After the usual warnings to take it easy on a new tire, I paid up and got out on the freeway to see how it ran. No wobbles or vibration, so it was installed right. It feels lighter at low speed than the worn out tire. Then I took a run to Port Dover.
I parked near a Suzuki 1500 cruiser and started talking to the owner about front tires. He does not like the noise his tire makes. Noise? I never hear my tires make noise. He said it's not actually him who is so bothered, but his son. His son just came out of Tim Hortons, and rides the bike next to his. Yes, his son agrees that he can hear the sound of his Dad's tire over the sound of his own exhaust. As he revs up his bike, his straight pipes are actually very loud. Dad says "You can imagine how loud my tire is, if he can hear it over that." I agree, and furthermore, it seems that if loud pipes save lives, we can probably all benefit even more from such tires.

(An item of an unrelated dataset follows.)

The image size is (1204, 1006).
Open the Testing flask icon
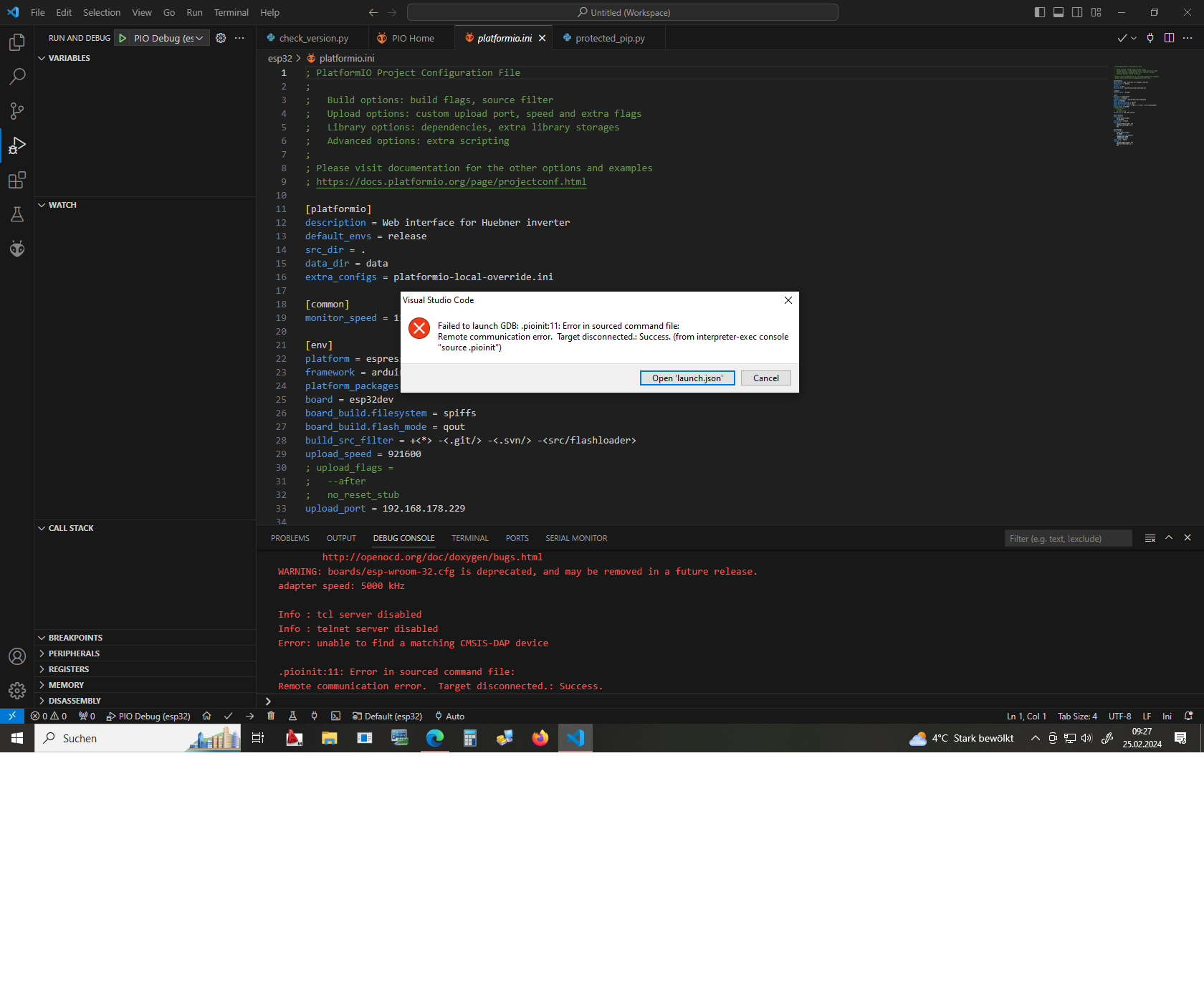coord(17,214)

After they left, a guy on a big Harley with a fairing and top box pulled in and asked if he could share my parking spot. Sure, I said, I was just leaving anyway. He introduced himself, and I looked over his bike for anything interesting to comment on. He had a US flag under the licence plate, so I ducked down under the top box to see by the plate if he was a foreign visitor. Well, it looked to me like an Ontario plate, so I stood up and asked "Are you from Ontario?" If he said yes, I was ready to ask, then why do you have a US flag on your back fender? But I didn't get a chance to ask the second question, when he said "Yes, I'm from Ontario, but not this one. The one in California.". I ducked my head back down to take another look at his licence plate, and noticed in the top right corner the letters CAL.

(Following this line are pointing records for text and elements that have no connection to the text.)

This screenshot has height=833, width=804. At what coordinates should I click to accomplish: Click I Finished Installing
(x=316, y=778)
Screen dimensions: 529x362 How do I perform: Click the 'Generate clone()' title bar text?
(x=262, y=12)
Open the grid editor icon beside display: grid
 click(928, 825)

We started talking further about his trip from Ontario to Ontario, and somehow I brought the conversation around to the mundane topic of front tires. I asked him why he still had those Dunlop tires, and he said he liked them because they were "Police Tires", which means that there is a shoulder on the sidewall all around the rim, so in case the tire goes flat, the safety shoulder will help keep the bead from separating from the rim. He also claimed to have experienced a back tire blowout, and rode it for about ten miles at under 50 mph after losing pressure. I told him I never heard of these police tires before, but sure would want them for myself, as I am afraid of flat tires. He was surprised that I never heard of them.
All the way home, I enjoyed a game of running down the lengthwise cracks in the road (Blue Line Road has lots), and feeling how stable the bike was. Or maybe it was just my imagination. Anyway, who cares, it was fun.
When I got home, I (of course) Googled up "Police Tire". There is a conversation here, explaining that Dunlop insists that the PT's be removed when Police bikes are sold, and will not sell them to individuals because they are not recommended for use with a passenger. They also must be mounted on matching police rims. That is a bummer, because I want them.